* **TASK DIRECTIONS**
Write the data out again, word for word.

Collected data entries
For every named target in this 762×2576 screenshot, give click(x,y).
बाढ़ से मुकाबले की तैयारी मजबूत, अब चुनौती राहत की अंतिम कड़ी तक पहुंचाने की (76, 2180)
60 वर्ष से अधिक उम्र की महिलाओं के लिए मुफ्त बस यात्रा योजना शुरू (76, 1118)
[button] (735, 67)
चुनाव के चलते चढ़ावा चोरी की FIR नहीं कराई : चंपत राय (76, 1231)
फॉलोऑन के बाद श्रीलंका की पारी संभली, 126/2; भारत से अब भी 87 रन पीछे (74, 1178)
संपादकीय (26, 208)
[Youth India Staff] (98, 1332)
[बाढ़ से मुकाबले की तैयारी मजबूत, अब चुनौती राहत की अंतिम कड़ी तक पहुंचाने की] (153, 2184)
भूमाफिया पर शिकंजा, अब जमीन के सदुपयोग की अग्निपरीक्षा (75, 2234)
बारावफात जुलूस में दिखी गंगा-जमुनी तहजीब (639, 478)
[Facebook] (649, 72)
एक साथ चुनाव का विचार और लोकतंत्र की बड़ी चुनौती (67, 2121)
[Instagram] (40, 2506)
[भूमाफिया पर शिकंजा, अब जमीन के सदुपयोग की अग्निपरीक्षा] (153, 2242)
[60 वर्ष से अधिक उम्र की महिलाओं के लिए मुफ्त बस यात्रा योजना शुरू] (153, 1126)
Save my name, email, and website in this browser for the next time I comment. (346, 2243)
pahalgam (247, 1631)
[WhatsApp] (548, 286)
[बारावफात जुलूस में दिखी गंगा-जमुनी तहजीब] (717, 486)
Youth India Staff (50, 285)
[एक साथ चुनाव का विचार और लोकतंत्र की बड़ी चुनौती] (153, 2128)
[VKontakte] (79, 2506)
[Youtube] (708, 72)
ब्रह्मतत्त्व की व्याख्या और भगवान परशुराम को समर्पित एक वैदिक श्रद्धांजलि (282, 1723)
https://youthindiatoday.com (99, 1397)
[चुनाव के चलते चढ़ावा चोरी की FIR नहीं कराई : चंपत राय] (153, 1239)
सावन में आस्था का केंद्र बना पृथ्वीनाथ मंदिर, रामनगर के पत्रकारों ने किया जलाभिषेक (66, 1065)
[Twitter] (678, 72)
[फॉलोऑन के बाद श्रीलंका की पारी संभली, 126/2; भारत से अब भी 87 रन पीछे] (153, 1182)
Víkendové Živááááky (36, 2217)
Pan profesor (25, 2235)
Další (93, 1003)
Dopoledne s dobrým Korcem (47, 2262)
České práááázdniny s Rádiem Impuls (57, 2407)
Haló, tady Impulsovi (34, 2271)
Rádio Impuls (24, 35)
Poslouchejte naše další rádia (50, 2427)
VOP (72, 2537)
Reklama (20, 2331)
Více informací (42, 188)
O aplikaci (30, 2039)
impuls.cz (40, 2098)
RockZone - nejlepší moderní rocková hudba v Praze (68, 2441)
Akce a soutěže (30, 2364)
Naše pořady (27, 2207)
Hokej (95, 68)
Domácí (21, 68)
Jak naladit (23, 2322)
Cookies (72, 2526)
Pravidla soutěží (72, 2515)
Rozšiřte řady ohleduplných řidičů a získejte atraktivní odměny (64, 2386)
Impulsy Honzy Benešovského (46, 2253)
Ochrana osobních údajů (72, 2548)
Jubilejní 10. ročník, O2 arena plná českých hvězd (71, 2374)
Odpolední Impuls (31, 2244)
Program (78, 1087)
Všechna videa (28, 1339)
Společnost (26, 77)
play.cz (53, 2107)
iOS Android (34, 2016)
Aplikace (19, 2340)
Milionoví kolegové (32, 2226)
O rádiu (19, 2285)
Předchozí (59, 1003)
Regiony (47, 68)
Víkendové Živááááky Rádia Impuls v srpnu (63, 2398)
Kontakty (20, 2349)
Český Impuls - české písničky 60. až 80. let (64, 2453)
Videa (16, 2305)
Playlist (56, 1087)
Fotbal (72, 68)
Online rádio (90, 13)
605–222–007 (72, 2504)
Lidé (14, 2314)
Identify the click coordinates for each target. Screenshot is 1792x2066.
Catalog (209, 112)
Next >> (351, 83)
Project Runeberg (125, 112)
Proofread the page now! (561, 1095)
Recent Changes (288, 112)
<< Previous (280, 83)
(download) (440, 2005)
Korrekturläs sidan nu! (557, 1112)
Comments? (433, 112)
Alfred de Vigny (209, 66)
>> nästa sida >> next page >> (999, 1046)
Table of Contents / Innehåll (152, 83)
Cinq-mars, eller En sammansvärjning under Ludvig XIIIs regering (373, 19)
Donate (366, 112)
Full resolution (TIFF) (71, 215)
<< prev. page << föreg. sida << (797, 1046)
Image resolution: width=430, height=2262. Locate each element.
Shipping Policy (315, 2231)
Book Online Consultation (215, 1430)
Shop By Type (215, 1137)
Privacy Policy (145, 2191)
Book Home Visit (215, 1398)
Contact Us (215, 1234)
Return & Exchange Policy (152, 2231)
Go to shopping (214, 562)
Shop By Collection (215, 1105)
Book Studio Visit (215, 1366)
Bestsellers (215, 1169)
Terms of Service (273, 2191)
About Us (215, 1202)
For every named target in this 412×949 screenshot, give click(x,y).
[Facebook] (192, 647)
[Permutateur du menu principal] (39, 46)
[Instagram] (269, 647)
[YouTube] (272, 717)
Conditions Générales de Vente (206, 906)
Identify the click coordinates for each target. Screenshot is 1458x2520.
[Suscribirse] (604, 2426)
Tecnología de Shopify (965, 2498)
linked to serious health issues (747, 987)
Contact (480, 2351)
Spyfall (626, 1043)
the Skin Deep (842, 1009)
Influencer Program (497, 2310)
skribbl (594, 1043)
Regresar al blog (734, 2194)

* **RESPONSE AREA**
For every named target in this 762×2576 screenshot, give click(x,y).
बाढ़ से मुकाबले की तैयारी मजबूत, अब चुनौती राहत की अंतिम कड़ी तक पहुंचाने की (76, 2180)
60 वर्ष से अधिक उम्र की महिलाओं के लिए मुफ्त बस यात्रा योजना शुरू (76, 1118)
[button] (735, 67)
चुनाव के चलते चढ़ावा चोरी की FIR नहीं कराई : चंपत राय (76, 1231)
फॉलोऑन के बाद श्रीलंका की पारी संभली, 126/2; भारत से अब भी 87 रन पीछे (74, 1178)
संपादकीय (26, 208)
[Youth India Staff] (98, 1332)
[बाढ़ से मुकाबले की तैयारी मजबूत, अब चुनौती राहत की अंतिम कड़ी तक पहुंचाने की] (153, 2184)
भूमाफिया पर शिकंजा, अब जमीन के सदुपयोग की अग्निपरीक्षा (75, 2234)
बारावफात जुलूस में दिखी गंगा-जमुनी तहजीब (639, 478)
[Facebook] (649, 72)
एक साथ चुनाव का विचार और लोकतंत्र की बड़ी चुनौती (67, 2121)
[Instagram] (40, 2506)
[भूमाफिया पर शिकंजा, अब जमीन के सदुपयोग की अग्निपरीक्षा] (153, 2242)
[60 वर्ष से अधिक उम्र की महिलाओं के लिए मुफ्त बस यात्रा योजना शुरू] (153, 1126)
Save my name, email, and website in this browser for the next time I comment. (346, 2243)
pahalgam (247, 1631)
[WhatsApp] (548, 286)
[बारावफात जुलूस में दिखी गंगा-जमुनी तहजीब] (717, 486)
Youth India Staff (50, 285)
[एक साथ चुनाव का विचार और लोकतंत्र की बड़ी चुनौती] (153, 2128)
[VKontakte] (79, 2506)
[Youtube] (708, 72)
ब्रह्मतत्त्व की व्याख्या और भगवान परशुराम को समर्पित एक वैदिक श्रद्धांजलि (282, 1723)
https://youthindiatoday.com (99, 1397)
[चुनाव के चलते चढ़ावा चोरी की FIR नहीं कराई : चंपत राय] (153, 1239)
सावन में आस्था का केंद्र बना पृथ्वीनाथ मंदिर, रामनगर के पत्रकारों ने किया जलाभिषेक (66, 1065)
[Twitter] (678, 72)
[फॉलोऑन के बाद श्रीलंका की पारी संभली, 126/2; भारत से अब भी 87 रन पीछे] (153, 1182)
Víkendové Živááááky (36, 2217)
Pan profesor (25, 2235)
Další (93, 1003)
Dopoledne s dobrým Korcem (47, 2262)
České práááázdniny s Rádiem Impuls (57, 2407)
Haló, tady Impulsovi (34, 2271)
Rádio Impuls (24, 35)
Poslouchejte naše další rádia (50, 2427)
VOP (72, 2537)
Reklama (20, 2331)
Více informací (42, 188)
O aplikaci (30, 2039)
impuls.cz (40, 2098)
RockZone - nejlepší moderní rocková hudba v Praze (68, 2441)
Akce a soutěže (30, 2364)
Naše pořady (27, 2207)
Hokej (95, 68)
Domácí (21, 68)
Jak naladit (23, 2322)
Cookies (72, 2526)
Pravidla soutěží (72, 2515)
Rozšiřte řady ohleduplných řidičů a získejte atraktivní odměny (64, 2386)
Impulsy Honzy Benešovského (46, 2253)
Ochrana osobních údajů (72, 2548)
Jubilejní 10. ročník, O2 arena plná českých hvězd (71, 2374)
Odpolední Impuls (31, 2244)
Program (78, 1087)
Všechna videa (28, 1339)
Společnost (26, 77)
play.cz (53, 2107)
iOS Android (34, 2016)
Aplikace (19, 2340)
Milionoví kolegové (32, 2226)
O rádiu (19, 2285)
Předchozí (59, 1003)
Regiony (47, 68)
Víkendové Živááááky Rádia Impuls v srpnu (63, 2398)
Kontakty (20, 2349)
Český Impuls - české písničky 60. až 80. let (64, 2453)
Videa (16, 2305)
Playlist (56, 1087)
Fotbal (72, 68)
Online rádio (90, 13)
605–222–007 (72, 2504)
Lidé (14, 2314)
Identify the click coordinates for each target. Screenshot is 1792x2066.
Catalog (209, 112)
Next >> (351, 83)
Project Runeberg (125, 112)
Proofread the page now! (561, 1095)
Recent Changes (288, 112)
<< Previous (280, 83)
(download) (440, 2005)
Korrekturläs sidan nu! (557, 1112)
Comments? (433, 112)
Alfred de Vigny (209, 66)
>> nästa sida >> next page >> (999, 1046)
Table of Contents / Innehåll (152, 83)
Cinq-mars, eller En sammansvärjning under Ludvig XIIIs regering (373, 19)
Donate (366, 112)
Full resolution (TIFF) (71, 215)
<< prev. page << föreg. sida << (797, 1046)
Image resolution: width=430, height=2262. Locate each element.
Shipping Policy (315, 2231)
Book Online Consultation (215, 1430)
Shop By Type (215, 1137)
Privacy Policy (145, 2191)
Book Home Visit (215, 1398)
Contact Us (215, 1234)
Return & Exchange Policy (152, 2231)
Go to shopping (214, 562)
Shop By Collection (215, 1105)
Book Studio Visit (215, 1366)
Bestsellers (215, 1169)
Terms of Service (273, 2191)
About Us (215, 1202)
For every named target in this 412×949 screenshot, give click(x,y).
[Facebook] (192, 647)
[Permutateur du menu principal] (39, 46)
[Instagram] (269, 647)
[YouTube] (272, 717)
Conditions Générales de Vente (206, 906)
Identify the click coordinates for each target. Screenshot is 1458x2520.
[Suscribirse] (604, 2426)
Tecnología de Shopify (965, 2498)
linked to serious health issues (747, 987)
Contact (480, 2351)
Spyfall (626, 1043)
the Skin Deep (842, 1009)
Influencer Program (497, 2310)
skribbl (594, 1043)
Regresar al blog (734, 2194)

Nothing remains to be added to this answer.